▸ PROBLEM DETAILS
An exact copy is the goal: every line from the one containing "Viewport: 1176px width, 1026px height." to the end of the material below, pictures excluded.

▸ DATASET RECORDS
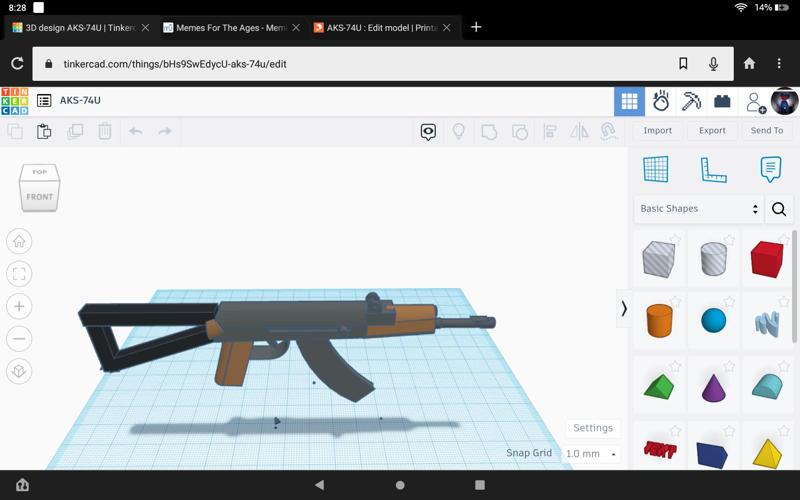
Task: Search shapes with the magnifier icon
Action: 779,209
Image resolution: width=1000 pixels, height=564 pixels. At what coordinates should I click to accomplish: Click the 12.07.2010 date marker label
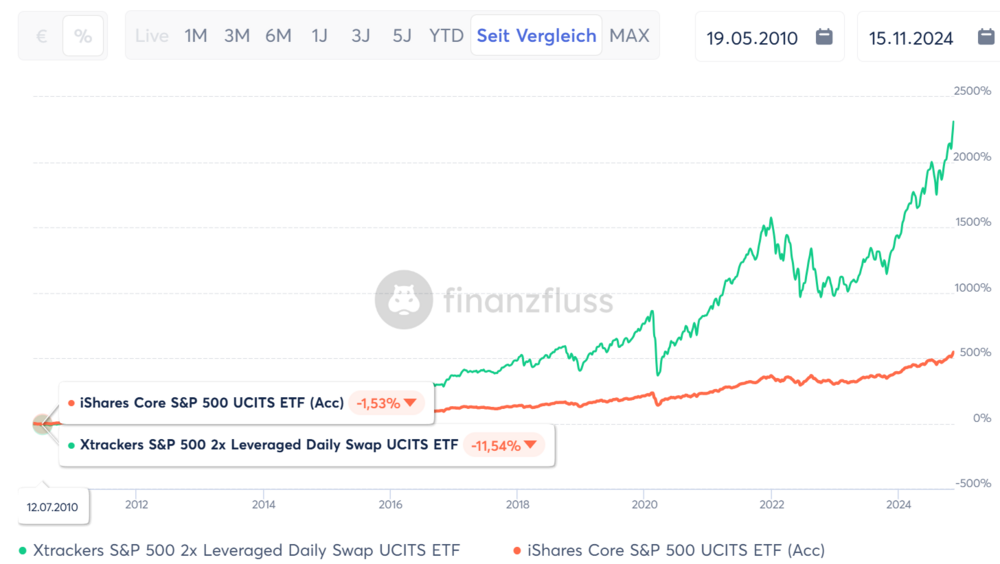(54, 506)
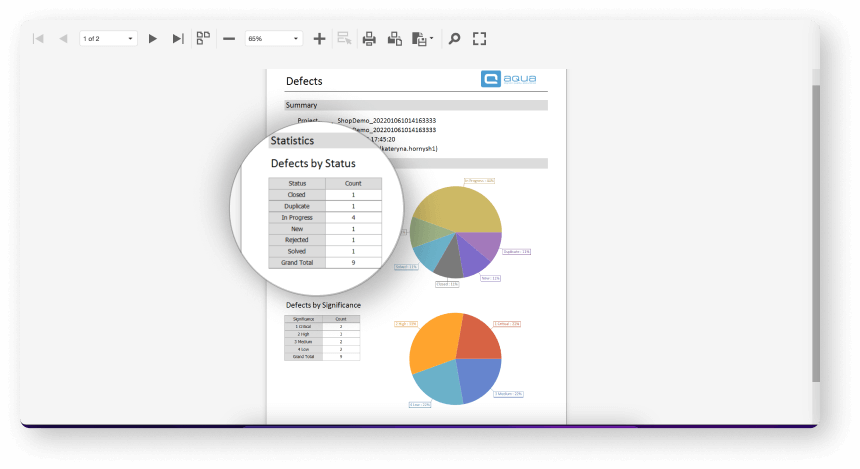
Task: Print the report
Action: [369, 39]
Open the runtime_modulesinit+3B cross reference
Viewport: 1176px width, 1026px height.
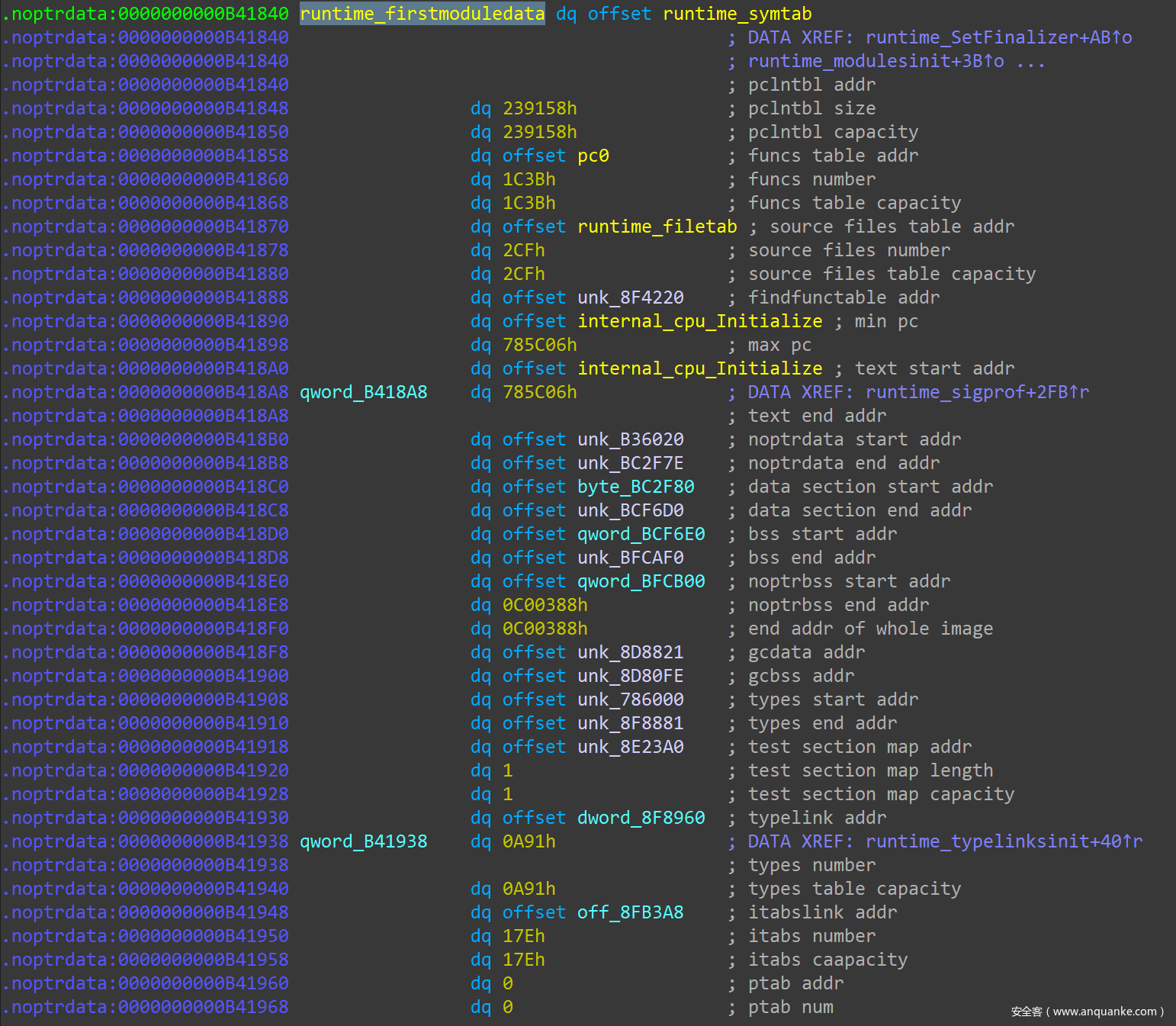click(x=876, y=61)
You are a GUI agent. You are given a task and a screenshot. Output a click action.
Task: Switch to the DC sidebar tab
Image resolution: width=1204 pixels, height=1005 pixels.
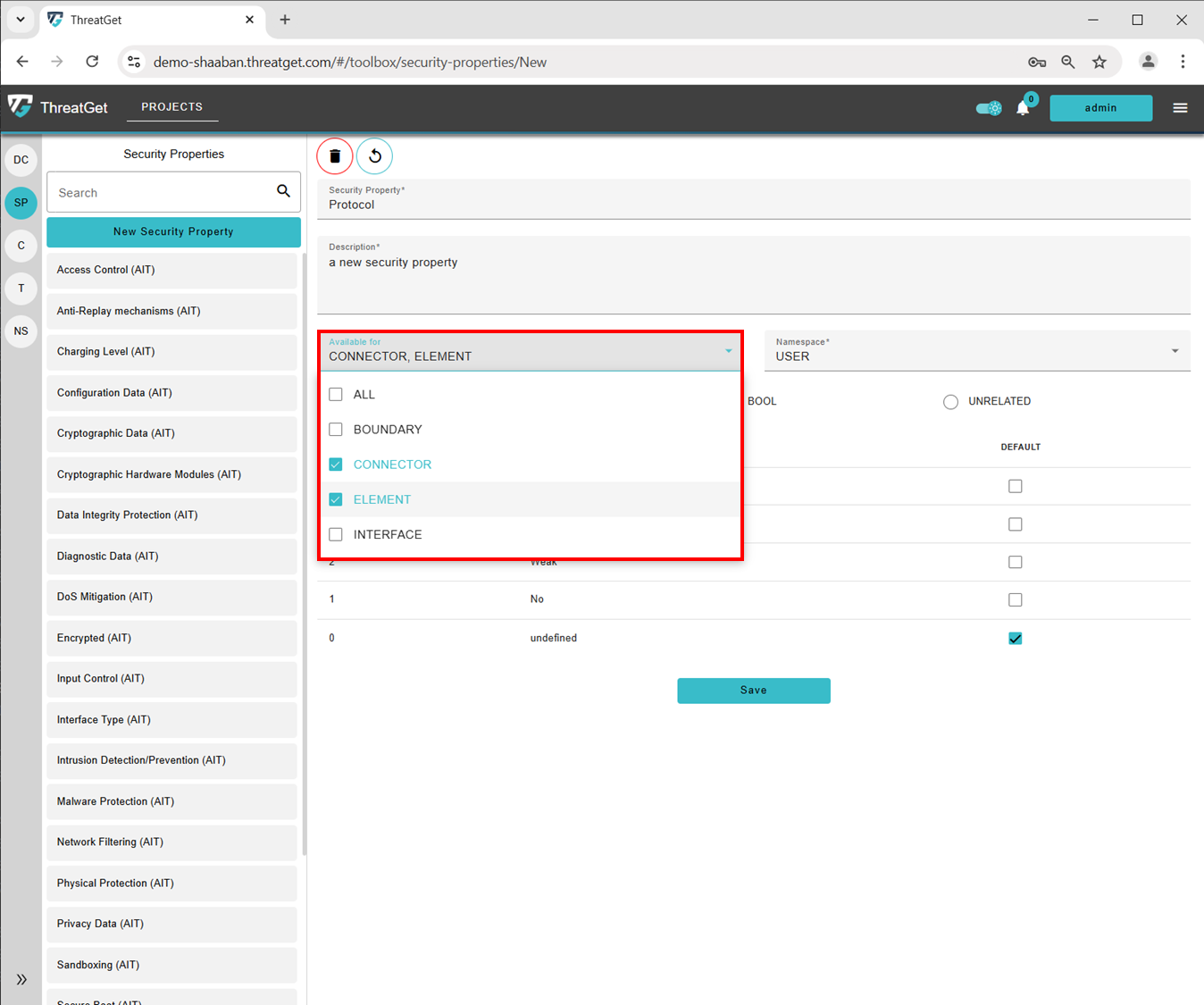21,160
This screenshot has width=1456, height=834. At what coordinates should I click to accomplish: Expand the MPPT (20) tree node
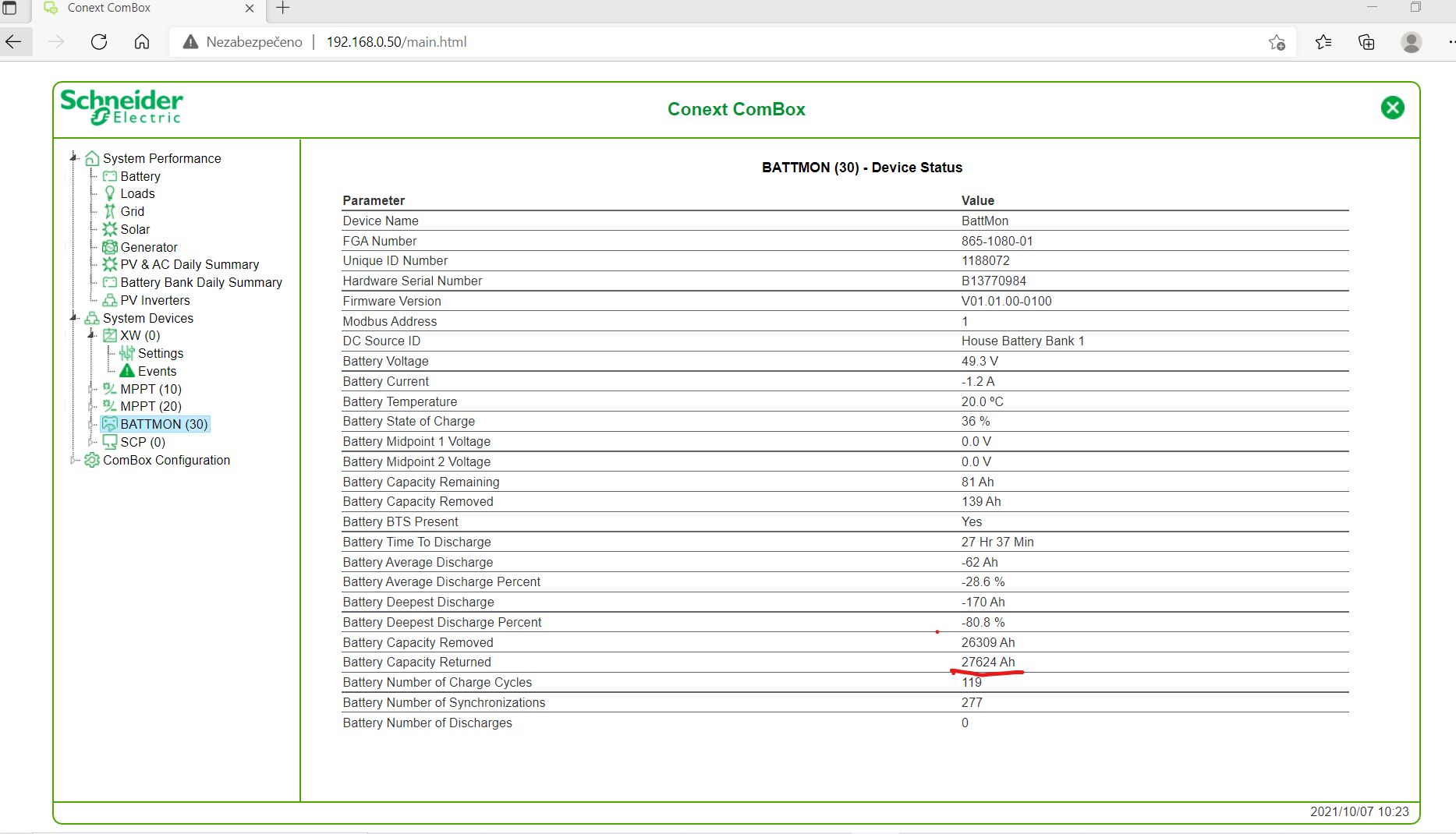[x=91, y=406]
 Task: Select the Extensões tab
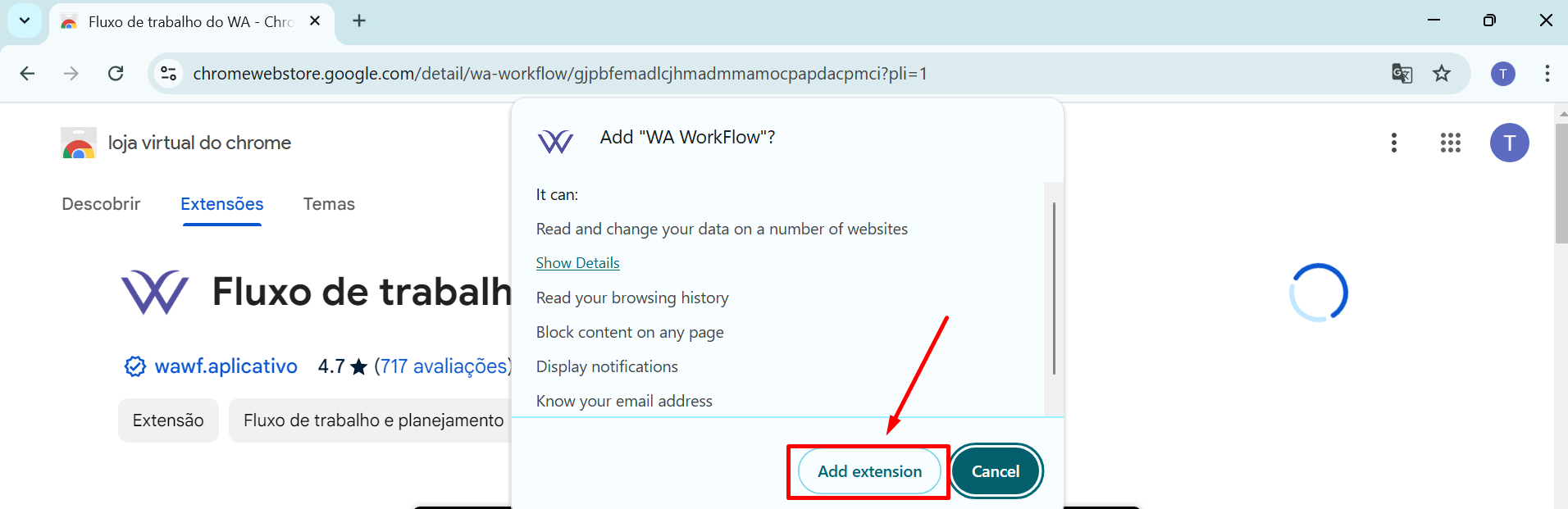[x=222, y=204]
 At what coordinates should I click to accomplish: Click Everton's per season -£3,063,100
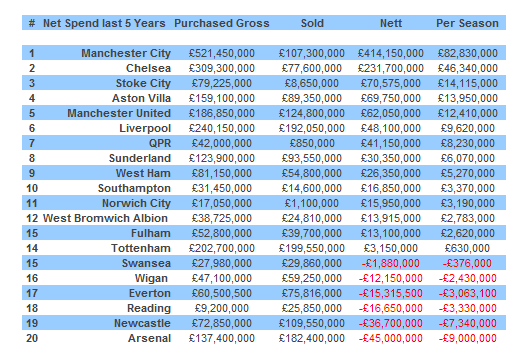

▸ EXERCISE OUTPUT
Viewport: 1176px width, 1026px height.
click(x=876, y=61)
You are a GUI agent. You are given a task and a screenshot. Output a click action.
Task: Switch to the DC sidebar tab
Image resolution: width=1204 pixels, height=1005 pixels.
21,160
This screenshot has width=1456, height=834. At what coordinates should I click to accomplish: Expand the MPPT (20) tree node
[x=91, y=406]
 Task: Select the Extensões tab
[x=222, y=204]
 At what coordinates should I click to accomplish: Click Everton's per season -£3,063,100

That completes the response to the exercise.